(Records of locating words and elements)
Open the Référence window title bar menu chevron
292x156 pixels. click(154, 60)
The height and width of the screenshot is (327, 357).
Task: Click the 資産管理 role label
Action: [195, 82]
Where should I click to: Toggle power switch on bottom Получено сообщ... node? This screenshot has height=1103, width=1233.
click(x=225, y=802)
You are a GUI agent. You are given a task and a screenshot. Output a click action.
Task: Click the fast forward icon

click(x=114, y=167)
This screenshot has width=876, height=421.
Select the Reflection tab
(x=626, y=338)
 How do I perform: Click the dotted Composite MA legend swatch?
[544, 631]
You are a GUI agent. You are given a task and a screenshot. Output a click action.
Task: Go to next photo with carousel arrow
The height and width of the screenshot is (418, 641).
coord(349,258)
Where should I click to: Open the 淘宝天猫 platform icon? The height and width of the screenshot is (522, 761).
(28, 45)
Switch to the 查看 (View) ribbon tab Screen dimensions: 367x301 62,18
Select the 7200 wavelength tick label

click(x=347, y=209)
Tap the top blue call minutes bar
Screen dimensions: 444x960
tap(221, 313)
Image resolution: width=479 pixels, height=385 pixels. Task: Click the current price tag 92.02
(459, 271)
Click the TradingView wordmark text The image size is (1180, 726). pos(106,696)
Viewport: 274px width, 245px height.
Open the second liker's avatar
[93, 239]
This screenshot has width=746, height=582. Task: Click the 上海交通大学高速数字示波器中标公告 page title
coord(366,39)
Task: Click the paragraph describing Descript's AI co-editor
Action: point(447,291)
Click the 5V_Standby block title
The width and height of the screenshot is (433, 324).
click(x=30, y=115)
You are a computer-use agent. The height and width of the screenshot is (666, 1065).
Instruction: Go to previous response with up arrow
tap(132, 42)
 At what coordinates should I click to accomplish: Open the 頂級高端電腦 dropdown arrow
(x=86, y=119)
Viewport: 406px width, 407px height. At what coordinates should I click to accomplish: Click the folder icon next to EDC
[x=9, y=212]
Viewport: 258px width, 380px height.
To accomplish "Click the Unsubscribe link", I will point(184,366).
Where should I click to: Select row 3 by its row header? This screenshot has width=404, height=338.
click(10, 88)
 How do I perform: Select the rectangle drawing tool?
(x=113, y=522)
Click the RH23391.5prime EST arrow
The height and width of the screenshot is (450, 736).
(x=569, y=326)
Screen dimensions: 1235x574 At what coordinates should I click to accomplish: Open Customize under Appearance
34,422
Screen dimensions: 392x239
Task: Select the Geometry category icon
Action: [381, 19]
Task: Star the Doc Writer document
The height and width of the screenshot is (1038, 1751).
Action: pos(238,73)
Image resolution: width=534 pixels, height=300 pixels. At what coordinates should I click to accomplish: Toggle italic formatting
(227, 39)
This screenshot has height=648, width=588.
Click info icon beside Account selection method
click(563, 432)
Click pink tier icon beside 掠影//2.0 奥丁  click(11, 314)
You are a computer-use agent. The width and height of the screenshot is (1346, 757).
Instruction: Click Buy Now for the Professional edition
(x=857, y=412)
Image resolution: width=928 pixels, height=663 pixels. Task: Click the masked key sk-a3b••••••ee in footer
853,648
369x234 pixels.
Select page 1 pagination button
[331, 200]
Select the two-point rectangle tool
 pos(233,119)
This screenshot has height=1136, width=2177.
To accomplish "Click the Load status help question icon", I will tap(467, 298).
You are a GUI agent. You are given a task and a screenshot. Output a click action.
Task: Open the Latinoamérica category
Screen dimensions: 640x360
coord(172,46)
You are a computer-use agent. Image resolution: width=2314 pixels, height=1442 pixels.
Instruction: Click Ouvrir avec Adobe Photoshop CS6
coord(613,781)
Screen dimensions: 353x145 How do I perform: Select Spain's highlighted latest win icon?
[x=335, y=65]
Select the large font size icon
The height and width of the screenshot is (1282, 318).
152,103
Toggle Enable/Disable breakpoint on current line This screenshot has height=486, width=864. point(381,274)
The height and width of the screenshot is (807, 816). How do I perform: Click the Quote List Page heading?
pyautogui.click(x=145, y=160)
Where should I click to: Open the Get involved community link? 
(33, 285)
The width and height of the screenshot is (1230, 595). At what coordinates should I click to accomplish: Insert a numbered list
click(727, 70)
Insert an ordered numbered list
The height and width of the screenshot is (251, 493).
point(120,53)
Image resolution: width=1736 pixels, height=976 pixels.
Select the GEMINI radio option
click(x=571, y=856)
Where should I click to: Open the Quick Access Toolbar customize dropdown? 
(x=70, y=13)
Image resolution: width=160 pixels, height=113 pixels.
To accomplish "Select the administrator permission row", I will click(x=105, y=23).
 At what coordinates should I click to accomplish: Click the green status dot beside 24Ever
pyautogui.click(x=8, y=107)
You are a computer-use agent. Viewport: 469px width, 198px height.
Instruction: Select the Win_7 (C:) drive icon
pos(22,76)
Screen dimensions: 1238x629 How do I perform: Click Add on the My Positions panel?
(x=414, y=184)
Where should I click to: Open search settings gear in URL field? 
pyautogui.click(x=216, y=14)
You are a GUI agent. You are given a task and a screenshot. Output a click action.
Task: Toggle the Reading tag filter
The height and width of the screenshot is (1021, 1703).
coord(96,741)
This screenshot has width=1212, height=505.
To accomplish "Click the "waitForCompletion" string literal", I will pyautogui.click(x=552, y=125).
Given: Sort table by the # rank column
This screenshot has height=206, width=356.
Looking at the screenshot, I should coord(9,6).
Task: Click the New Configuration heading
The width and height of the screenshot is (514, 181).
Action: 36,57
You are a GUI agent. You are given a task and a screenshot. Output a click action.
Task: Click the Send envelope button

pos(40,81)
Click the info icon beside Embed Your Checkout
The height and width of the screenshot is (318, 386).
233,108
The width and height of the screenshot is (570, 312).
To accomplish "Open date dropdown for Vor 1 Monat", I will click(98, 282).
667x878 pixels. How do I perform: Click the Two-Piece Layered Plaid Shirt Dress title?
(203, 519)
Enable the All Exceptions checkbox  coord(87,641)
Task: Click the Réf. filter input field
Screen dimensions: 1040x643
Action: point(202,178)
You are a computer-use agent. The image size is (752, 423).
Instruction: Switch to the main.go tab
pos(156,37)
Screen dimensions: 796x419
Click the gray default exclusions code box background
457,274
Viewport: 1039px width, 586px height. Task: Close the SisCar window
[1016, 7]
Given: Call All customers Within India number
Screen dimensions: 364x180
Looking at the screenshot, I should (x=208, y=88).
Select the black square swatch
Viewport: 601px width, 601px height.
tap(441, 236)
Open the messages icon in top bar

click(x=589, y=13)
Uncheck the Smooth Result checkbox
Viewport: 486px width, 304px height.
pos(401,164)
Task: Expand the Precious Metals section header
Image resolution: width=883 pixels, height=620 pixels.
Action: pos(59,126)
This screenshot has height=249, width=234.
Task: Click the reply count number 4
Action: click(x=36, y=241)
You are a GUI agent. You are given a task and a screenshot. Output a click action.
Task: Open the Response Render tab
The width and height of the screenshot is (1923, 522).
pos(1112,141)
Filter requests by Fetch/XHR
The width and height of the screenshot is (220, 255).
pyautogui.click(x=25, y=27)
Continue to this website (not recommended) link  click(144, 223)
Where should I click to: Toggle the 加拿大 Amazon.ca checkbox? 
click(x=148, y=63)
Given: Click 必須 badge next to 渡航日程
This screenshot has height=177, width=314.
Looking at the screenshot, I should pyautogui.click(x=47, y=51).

- [PROBLEM DETAILS]:
Retype all of the material above, line by line, without changing anything.

- [RESULT]:
Open the Référence window title bar menu chevron
292x156 pixels. click(154, 60)
The height and width of the screenshot is (327, 357).
Task: Click the 資産管理 role label
Action: [195, 82]
Where should I click to: Toggle power switch on bottom Получено сообщ... node? This screenshot has height=1103, width=1233.
click(x=225, y=802)
You are a GUI agent. You are given a task and a screenshot. Output a click action.
Task: Click the fast forward icon

click(x=114, y=167)
This screenshot has width=876, height=421.
Select the Reflection tab
(x=626, y=338)
 How do I perform: Click the dotted Composite MA legend swatch?
[544, 631]
You are a GUI agent. You are given a task and a screenshot. Output a click action.
Task: Go to next photo with carousel arrow
The height and width of the screenshot is (418, 641).
coord(349,258)
Where should I click to: Open the 淘宝天猫 platform icon? The height and width of the screenshot is (522, 761).
(28, 45)
Switch to the 查看 (View) ribbon tab Screen dimensions: 367x301 62,18
Select the 7200 wavelength tick label

click(x=347, y=209)
Tap the top blue call minutes bar
Screen dimensions: 444x960
tap(221, 313)
Image resolution: width=479 pixels, height=385 pixels. Task: Click the current price tag 92.02
(459, 271)
Click the TradingView wordmark text The image size is (1180, 726). pos(106,696)
Viewport: 274px width, 245px height.
Open the second liker's avatar
[93, 239]
This screenshot has width=746, height=582. Task: Click the 上海交通大学高速数字示波器中标公告 page title
coord(366,39)
Task: Click the paragraph describing Descript's AI co-editor
Action: point(447,291)
Click the 5V_Standby block title
The width and height of the screenshot is (433, 324).
click(x=30, y=115)
You are a computer-use agent. The height and width of the screenshot is (666, 1065).
Instruction: Go to previous response with up arrow
tap(132, 42)
 At what coordinates should I click to accomplish: Open the 頂級高端電腦 dropdown arrow
(x=86, y=119)
Viewport: 406px width, 407px height. At what coordinates should I click to accomplish: Click the folder icon next to EDC
[x=9, y=212]
Viewport: 258px width, 380px height.
To accomplish "Click the Unsubscribe link", I will point(184,366).
Where should I click to: Select row 3 by its row header? This screenshot has width=404, height=338.
click(10, 88)
 How do I perform: Select the rectangle drawing tool?
(x=113, y=522)
Click the RH23391.5prime EST arrow
The height and width of the screenshot is (450, 736).
(x=569, y=326)
Screen dimensions: 1235x574 At what coordinates should I click to accomplish: Open Customize under Appearance
34,422
Screen dimensions: 392x239
Task: Select the Geometry category icon
Action: [381, 19]
Task: Star the Doc Writer document
The height and width of the screenshot is (1038, 1751).
Action: pos(238,73)
Image resolution: width=534 pixels, height=300 pixels. At what coordinates should I click to accomplish: Toggle italic formatting
(227, 39)
This screenshot has height=648, width=588.
Click info icon beside Account selection method
click(563, 432)
Click pink tier icon beside 掠影//2.0 奥丁  click(11, 314)
You are a computer-use agent. The width and height of the screenshot is (1346, 757).
Instruction: Click Buy Now for the Professional edition
(x=857, y=412)
Image resolution: width=928 pixels, height=663 pixels. Task: Click the masked key sk-a3b••••••ee in footer
853,648
369x234 pixels.
Select page 1 pagination button
[331, 200]
Select the two-point rectangle tool
 pos(233,119)
This screenshot has height=1136, width=2177.
To accomplish "Click the Load status help question icon", I will tap(467, 298).
You are a GUI agent. You are given a task and a screenshot. Output a click action.
Task: Open the Latinoamérica category
Screen dimensions: 640x360
coord(172,46)
You are a computer-use agent. Image resolution: width=2314 pixels, height=1442 pixels.
Instruction: Click Ouvrir avec Adobe Photoshop CS6
coord(613,781)
Screen dimensions: 353x145 How do I perform: Select Spain's highlighted latest win icon?
[x=335, y=65]
Select the large font size icon
The height and width of the screenshot is (1282, 318).
152,103
Toggle Enable/Disable breakpoint on current line This screenshot has height=486, width=864. point(381,274)
The height and width of the screenshot is (807, 816). How do I perform: Click the Quote List Page heading?
pyautogui.click(x=145, y=160)
Where should I click to: Open the Get involved community link? 
(33, 285)
The width and height of the screenshot is (1230, 595). At what coordinates should I click to accomplish: Insert a numbered list
click(727, 70)
Insert an ordered numbered list
The height and width of the screenshot is (251, 493).
point(120,53)
Image resolution: width=1736 pixels, height=976 pixels.
Select the GEMINI radio option
click(x=571, y=856)
Where should I click to: Open the Quick Access Toolbar customize dropdown? 
(x=70, y=13)
Image resolution: width=160 pixels, height=113 pixels.
To accomplish "Select the administrator permission row", I will click(x=105, y=23).
 At what coordinates should I click to accomplish: Click the green status dot beside 24Ever
pyautogui.click(x=8, y=107)
You are a computer-use agent. Viewport: 469px width, 198px height.
Instruction: Select the Win_7 (C:) drive icon
pos(22,76)
Screen dimensions: 1238x629 How do I perform: Click Add on the My Positions panel?
(x=414, y=184)
Where should I click to: Open search settings gear in URL field? 
pyautogui.click(x=216, y=14)
You are a GUI agent. You are given a task and a screenshot. Output a click action.
Task: Toggle the Reading tag filter
The height and width of the screenshot is (1021, 1703).
coord(96,741)
This screenshot has width=1212, height=505.
To accomplish "Click the "waitForCompletion" string literal", I will pyautogui.click(x=552, y=125).
Given: Sort table by the # rank column
This screenshot has height=206, width=356.
Looking at the screenshot, I should coord(9,6).
Task: Click the New Configuration heading
The width and height of the screenshot is (514, 181).
Action: 36,57
You are a GUI agent. You are given a task and a screenshot. Output a click action.
Task: Click the Send envelope button

pos(40,81)
Click the info icon beside Embed Your Checkout
The height and width of the screenshot is (318, 386).
233,108
The width and height of the screenshot is (570, 312).
To accomplish "Open date dropdown for Vor 1 Monat", I will click(98, 282).
667x878 pixels. How do I perform: Click the Two-Piece Layered Plaid Shirt Dress title?
(203, 519)
Enable the All Exceptions checkbox  coord(87,641)
Task: Click the Réf. filter input field
Screen dimensions: 1040x643
Action: point(202,178)
You are a computer-use agent. The image size is (752, 423).
Instruction: Switch to the main.go tab
pos(156,37)
Screen dimensions: 796x419
Click the gray default exclusions code box background
457,274
Viewport: 1039px width, 586px height. Task: Close the SisCar window
[1016, 7]
Given: Call All customers Within India number
Screen dimensions: 364x180
Looking at the screenshot, I should (x=208, y=88).
Select the black square swatch
Viewport: 601px width, 601px height.
tap(441, 236)
Open the messages icon in top bar

click(x=589, y=13)
Uncheck the Smooth Result checkbox
Viewport: 486px width, 304px height.
pos(401,164)
Task: Expand the Precious Metals section header
Image resolution: width=883 pixels, height=620 pixels.
Action: pos(59,126)
This screenshot has height=249, width=234.
Task: Click the reply count number 4
Action: click(x=36, y=241)
You are a GUI agent. You are given a task and a screenshot. Output a click action.
Task: Open the Response Render tab
The width and height of the screenshot is (1923, 522).
pos(1112,141)
Filter requests by Fetch/XHR
The width and height of the screenshot is (220, 255).
pyautogui.click(x=25, y=27)
Continue to this website (not recommended) link  click(144, 223)
Where should I click to: Toggle the 加拿大 Amazon.ca checkbox? 
click(x=148, y=63)
Given: Click 必須 badge next to 渡航日程
This screenshot has height=177, width=314.
Looking at the screenshot, I should pyautogui.click(x=47, y=51).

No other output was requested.